Your goal
Copy the entries from the line containing "Where should I" through the end of the entries, inclusive, and switch "Screen dimensions" to "Screen size" while leaving everything else unchanged. Leave the pictures out of your answer.
+ + + +
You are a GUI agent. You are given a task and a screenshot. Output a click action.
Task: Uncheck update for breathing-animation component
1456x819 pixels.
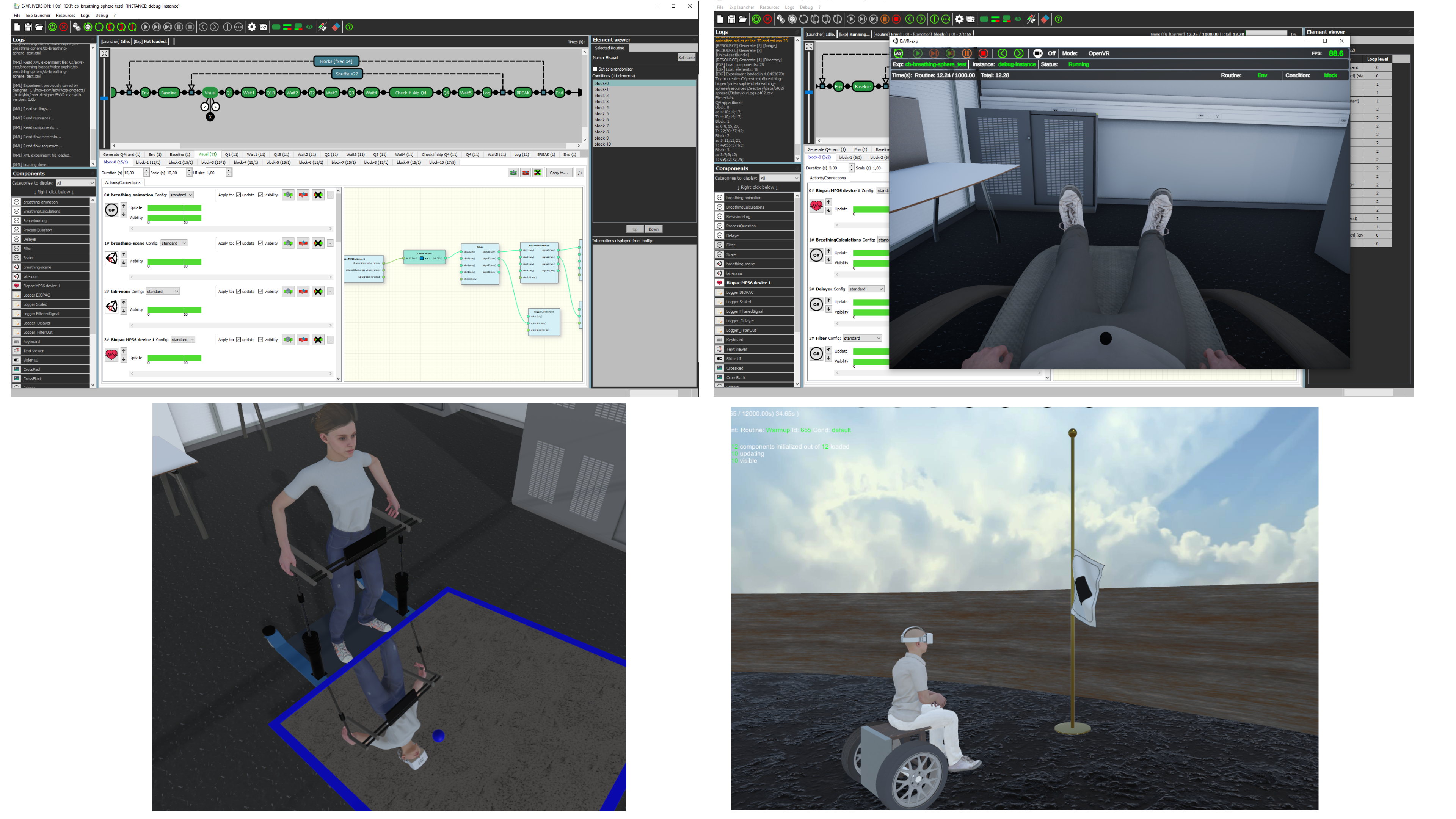pos(238,195)
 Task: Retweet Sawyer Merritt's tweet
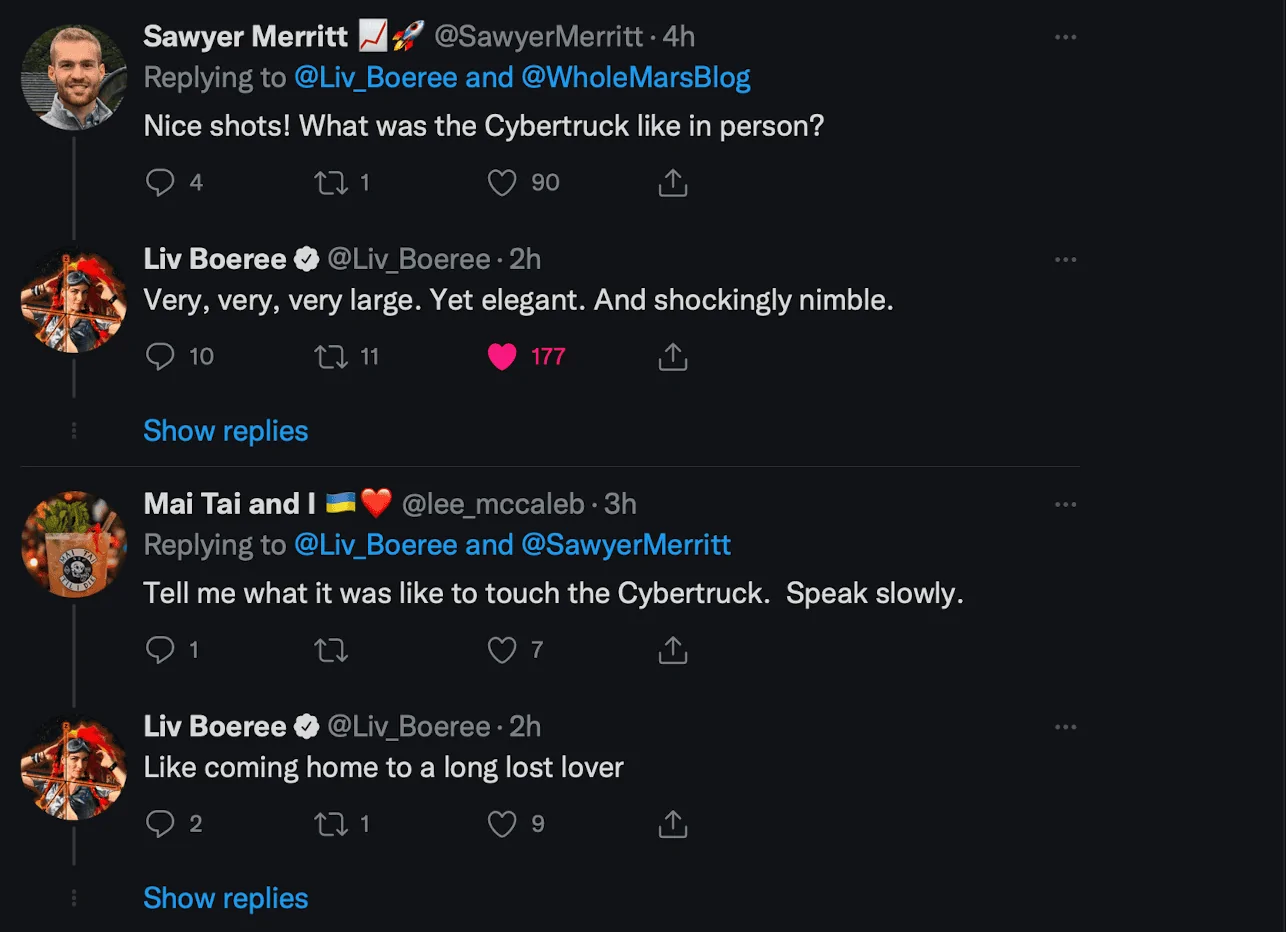pyautogui.click(x=331, y=183)
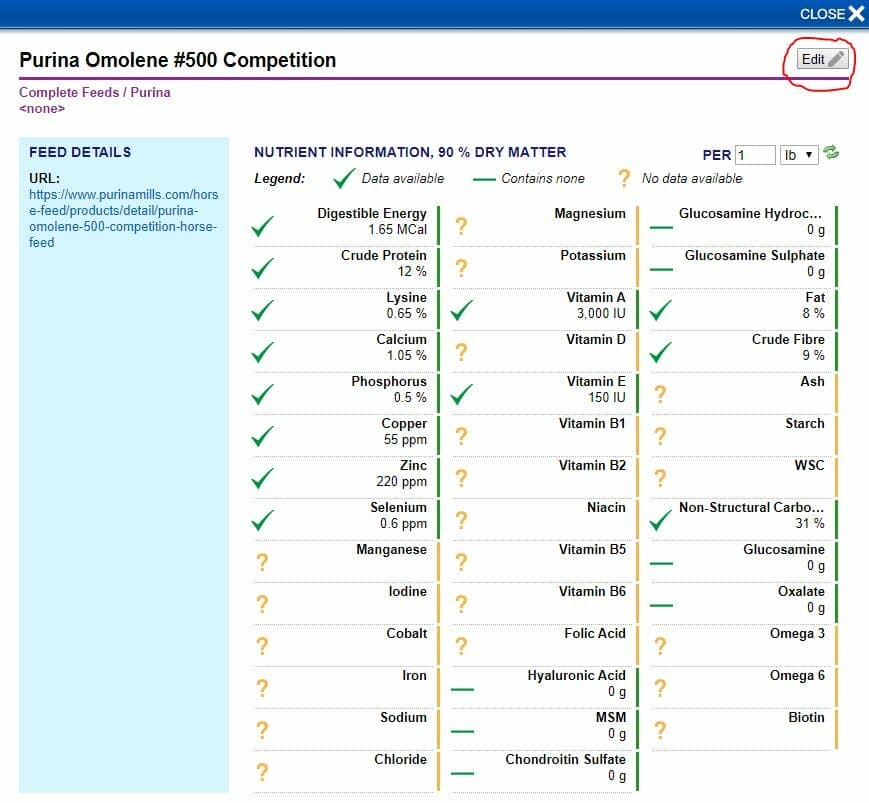Click the green dash beside Chondroitin Sulfate
The width and height of the screenshot is (869, 803).
click(x=461, y=773)
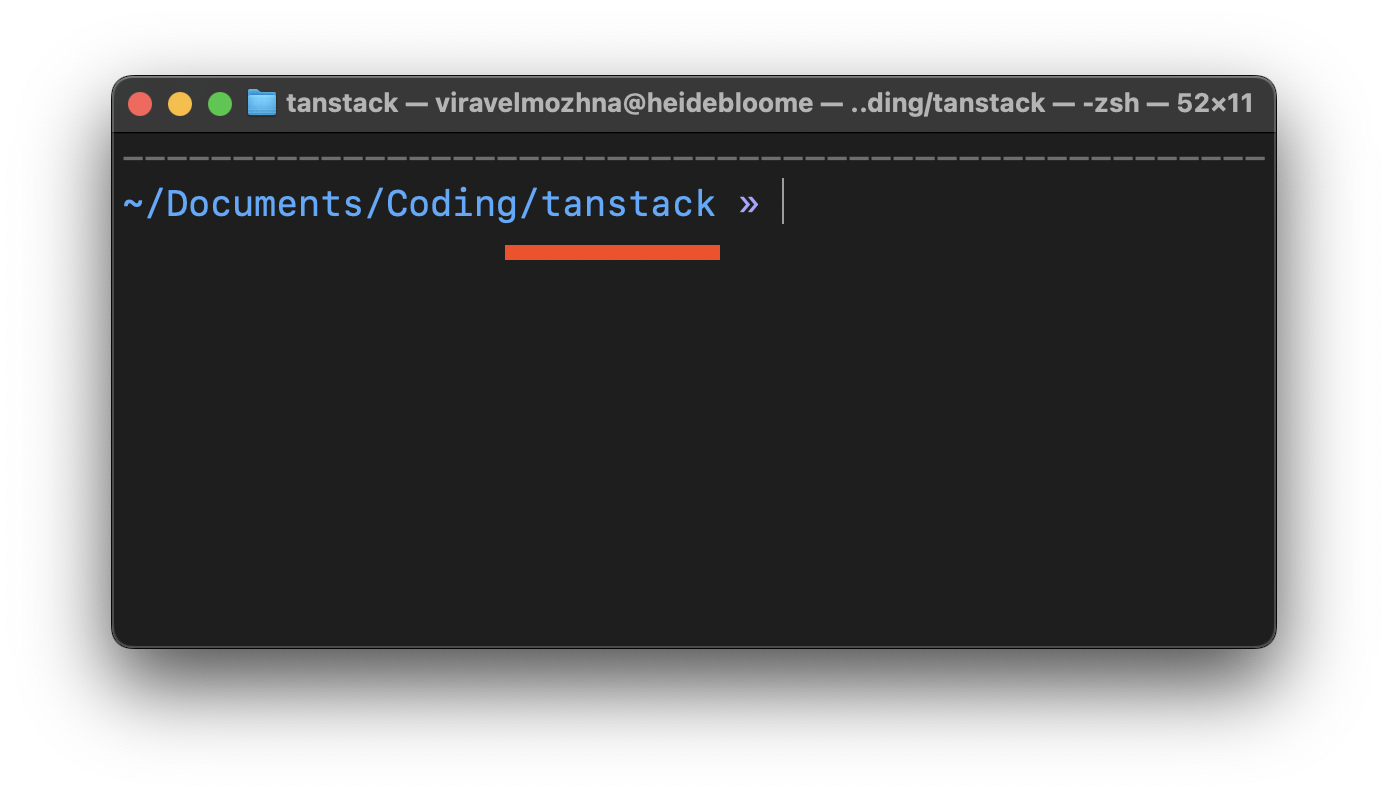Click the double chevron zsh prompt symbol
The height and width of the screenshot is (796, 1388).
[748, 202]
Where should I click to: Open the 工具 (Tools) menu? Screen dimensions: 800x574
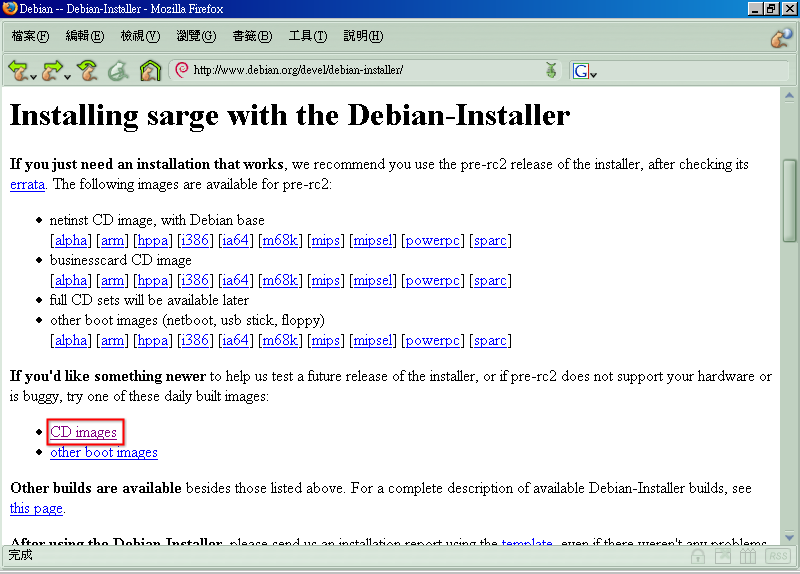[307, 36]
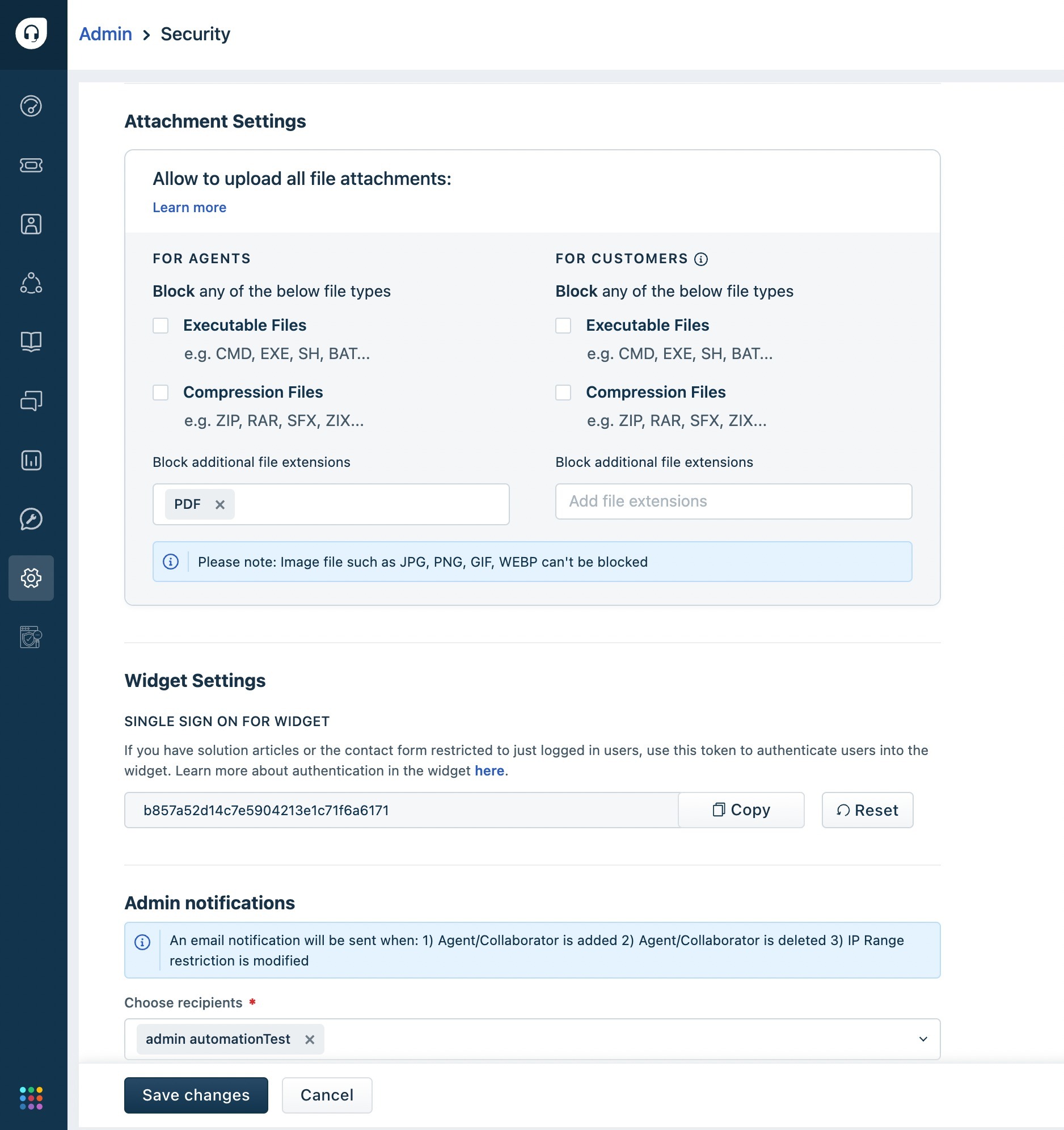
+ + + +
Final result
Where should I click to: Open the 工具 (Tools) menu? Screen size: 800x574
[307, 36]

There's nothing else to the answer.